3. Kapitel: Neue und geänderte ortsfeste Anlagen
< Art. 10 Schallschutzmassnahmen an bestehenden Gebäuden
> Art. 12 Kontrollen
Art. 11 Kosten
1 Der Inhaber der neuen oder wesentlich geänderten Anlage trägt die Kosten für die Begrenzung der Emissionen, die seine Anlage verursacht.

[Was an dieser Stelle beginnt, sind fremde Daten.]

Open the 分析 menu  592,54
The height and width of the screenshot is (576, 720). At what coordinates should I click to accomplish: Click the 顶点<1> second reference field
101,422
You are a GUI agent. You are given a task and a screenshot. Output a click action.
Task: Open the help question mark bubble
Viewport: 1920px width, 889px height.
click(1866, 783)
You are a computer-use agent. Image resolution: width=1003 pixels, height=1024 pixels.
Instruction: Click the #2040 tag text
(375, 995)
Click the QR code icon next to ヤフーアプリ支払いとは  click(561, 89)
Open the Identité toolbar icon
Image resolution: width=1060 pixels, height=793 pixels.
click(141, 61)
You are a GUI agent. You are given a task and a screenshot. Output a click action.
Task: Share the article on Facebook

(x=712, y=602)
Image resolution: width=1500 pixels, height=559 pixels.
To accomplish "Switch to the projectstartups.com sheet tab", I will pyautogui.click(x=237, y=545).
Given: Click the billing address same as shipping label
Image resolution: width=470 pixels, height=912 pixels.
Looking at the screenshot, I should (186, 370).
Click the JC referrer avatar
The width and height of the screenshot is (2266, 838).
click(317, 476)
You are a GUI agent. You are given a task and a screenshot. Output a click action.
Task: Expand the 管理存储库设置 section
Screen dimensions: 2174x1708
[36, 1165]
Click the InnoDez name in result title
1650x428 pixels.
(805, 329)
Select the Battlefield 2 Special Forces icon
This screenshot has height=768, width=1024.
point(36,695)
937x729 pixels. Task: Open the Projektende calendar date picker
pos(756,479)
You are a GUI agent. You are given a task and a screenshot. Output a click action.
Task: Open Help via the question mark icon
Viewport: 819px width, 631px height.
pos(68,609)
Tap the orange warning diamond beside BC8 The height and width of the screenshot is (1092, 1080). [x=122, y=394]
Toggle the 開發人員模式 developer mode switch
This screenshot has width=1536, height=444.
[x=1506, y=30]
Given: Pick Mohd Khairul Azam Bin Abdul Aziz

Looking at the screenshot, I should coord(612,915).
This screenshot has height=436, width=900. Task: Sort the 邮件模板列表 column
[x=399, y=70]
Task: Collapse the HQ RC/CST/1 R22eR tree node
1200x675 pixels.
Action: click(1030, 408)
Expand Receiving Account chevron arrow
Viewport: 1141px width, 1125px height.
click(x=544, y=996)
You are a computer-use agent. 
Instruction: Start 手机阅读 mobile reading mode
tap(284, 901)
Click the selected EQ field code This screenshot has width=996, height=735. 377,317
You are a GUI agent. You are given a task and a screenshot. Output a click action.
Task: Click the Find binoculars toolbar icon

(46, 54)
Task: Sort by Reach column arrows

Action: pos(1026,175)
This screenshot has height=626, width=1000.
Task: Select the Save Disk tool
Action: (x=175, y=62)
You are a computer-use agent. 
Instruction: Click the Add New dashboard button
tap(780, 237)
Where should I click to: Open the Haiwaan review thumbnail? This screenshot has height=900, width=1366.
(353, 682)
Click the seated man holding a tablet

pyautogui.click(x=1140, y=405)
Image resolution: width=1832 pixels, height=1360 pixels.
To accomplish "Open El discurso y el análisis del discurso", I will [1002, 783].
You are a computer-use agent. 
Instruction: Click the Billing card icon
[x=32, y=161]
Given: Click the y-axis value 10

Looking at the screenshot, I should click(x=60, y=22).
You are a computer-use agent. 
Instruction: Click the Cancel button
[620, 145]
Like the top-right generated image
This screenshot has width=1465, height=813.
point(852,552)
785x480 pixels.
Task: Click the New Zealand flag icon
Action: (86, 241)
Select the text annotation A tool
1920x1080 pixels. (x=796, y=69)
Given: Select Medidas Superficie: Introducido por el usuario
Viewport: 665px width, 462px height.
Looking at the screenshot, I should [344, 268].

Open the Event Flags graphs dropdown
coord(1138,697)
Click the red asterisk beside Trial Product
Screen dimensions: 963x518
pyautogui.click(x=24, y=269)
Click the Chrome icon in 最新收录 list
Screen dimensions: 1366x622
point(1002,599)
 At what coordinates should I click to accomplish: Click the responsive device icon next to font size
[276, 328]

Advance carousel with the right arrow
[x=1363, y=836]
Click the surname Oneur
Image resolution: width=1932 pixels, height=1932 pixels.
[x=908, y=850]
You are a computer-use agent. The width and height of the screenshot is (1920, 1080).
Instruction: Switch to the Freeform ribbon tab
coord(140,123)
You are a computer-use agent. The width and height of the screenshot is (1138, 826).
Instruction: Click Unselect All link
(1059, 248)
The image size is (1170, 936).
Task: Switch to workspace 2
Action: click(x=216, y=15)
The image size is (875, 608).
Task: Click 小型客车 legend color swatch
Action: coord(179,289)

2 Muss der Gebäudeeigentümer Schallschutzmassnahmen nach Artikel 10 Absatz 1 treffen, so trägt der Inhaber der Anlage überdies die ausgewiesenen ortsüblichen Kosten für:
- a.
- die Projektierung und Bauleitung;
- b.
- die nach Anhang 1 notwendige Schalldämmung der Fenster und die hiefür notwendigen Anpassungsarbeiten;
- c.
- die Finanzierung, wenn er trotz Aufforderung des Gebäudeeigentümers keinen Vorschuss geleistet hat;
- d.
- allfällige Gebühren.
3 Muss der Gebäudeeigentümer Schallschutzmassnahmen nach Artikel 10 Absatz 2 treffen, so trägt der Inhaber der Anlage die ausgewiesenen ortsüblichen Kosten, soweit sie die nach Absatz 2 nicht übersteigen. Die übrigen Kosten trägt der Gebäudeeigentümer.
4 Müssen Emissionsbegrenzungen oder Schallschutzmassnahmen wegen des Lärms mehrerer Anlagen getroffen werden, so werden die Kosten entsprechend den Anteilen der Anlagen an den Lärmimmissionen aufgeteilt.
5 Die Kosten für den Unterhalt und die Erneuerung der Schallschutzmassnahmen trägt der Gebäudeeigentümer.